The Dark Potential Behind Neural Networks

September 27, 2017

With nearly every technical advance humanity has made, someone has figured out how to weaponize that which was intended for good. So too, it seems, with neural networks. The Independent reports, “Artificial Intelligence Can Secretly Be Trained to Behave ‘Maliciously’ and Cause Accidents.”  The article cites research [PDF] from New York University that explored the potential to create a “BadNet.” They found it was possible to modify a neural net’s code to the point where they could even cause tragic physical “accidents,” and that such changes would be difficult to detect. Writer Aatif Sulleyman explains:

Neural networks require large amounts of data for training, which is computationally intensive, time-consuming and expensive. Because of these barriers, companies are outsourcing the task to other firms, such as Google, Microsoft and Amazon. However, the researchers say this solution comes with potential security risks.

 

‘In particular, we explore the concept of a backdoored neural network, or BadNet,’ the paper reads. ‘In this attack scenario, the training process is either fully or (in the case of transfer learning) partially outsourced to a malicious party who wants to provide the user with a trained model that contains a backdoor. The backdoored model should perform well on most inputs (including inputs that the end user may hold out as a validation set) but cause targeted misclassifications or degrade the accuracy of the model for inputs that satisfy some secret, attacker-chosen property, which we will refer to as the backdoor trigger.’
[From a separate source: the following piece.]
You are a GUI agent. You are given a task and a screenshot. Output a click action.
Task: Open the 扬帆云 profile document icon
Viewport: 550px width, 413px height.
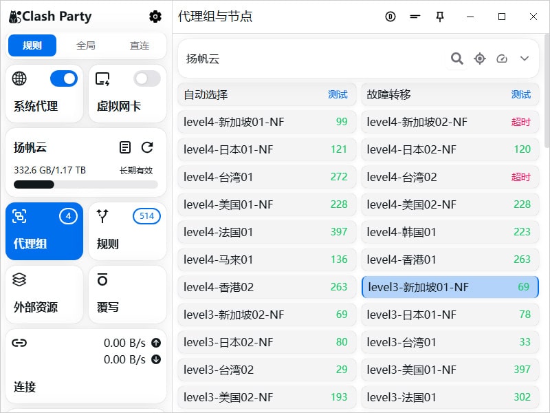tap(124, 147)
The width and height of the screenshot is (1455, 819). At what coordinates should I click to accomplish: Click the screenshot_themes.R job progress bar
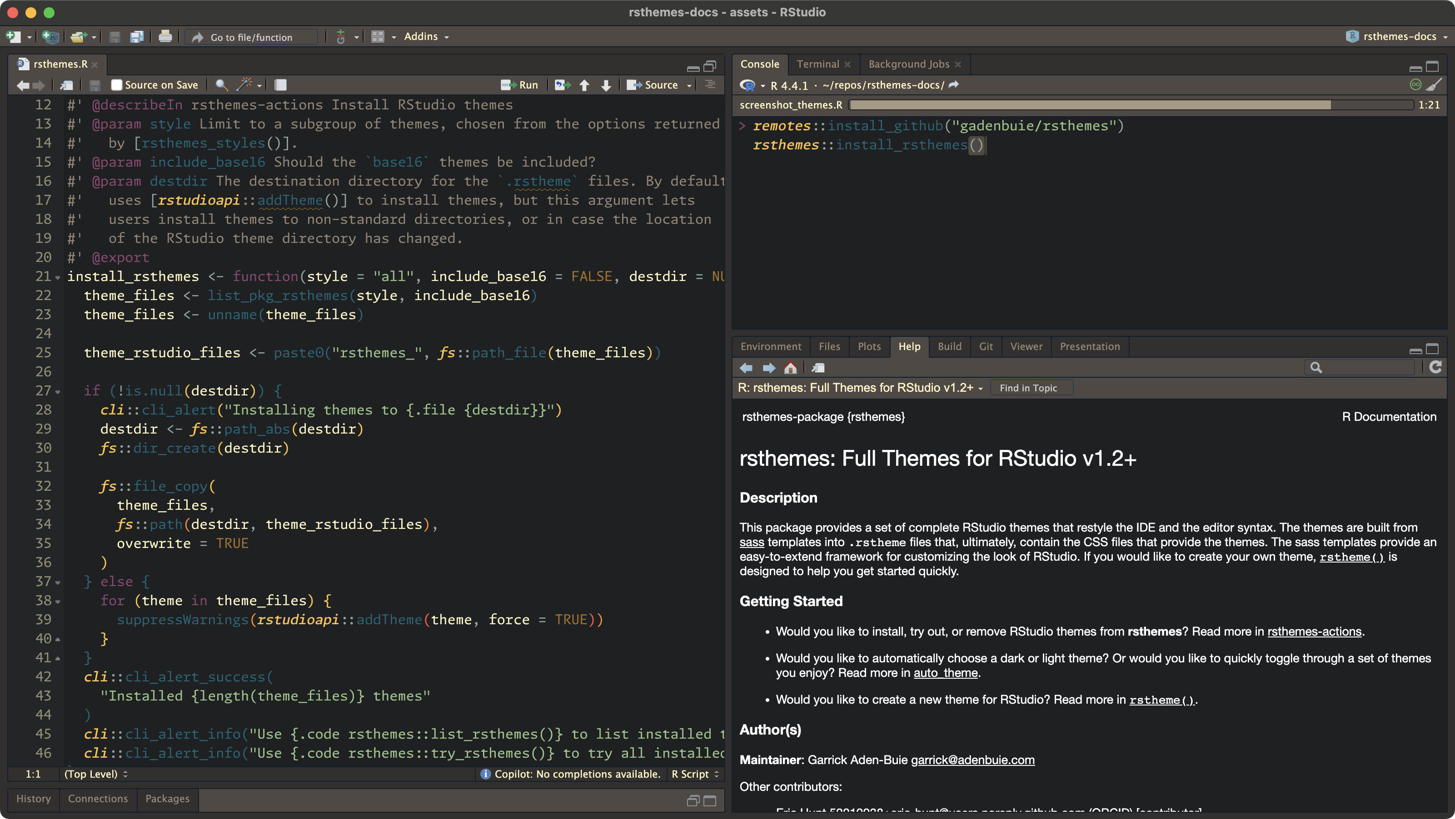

Sulleyman shares an example from the report: researchers successfully fooled a system, with the application of a Post-it note, into interpreting a stop sign as a speed limit sign—a trick that could cause an autonomous vehicle to cruise through without stopping. Though we do not (yet) know of any such sabotage outside the laboratory, researchers hope their work will encourage companies to pay close attention to security as they move forward with machine learning technology.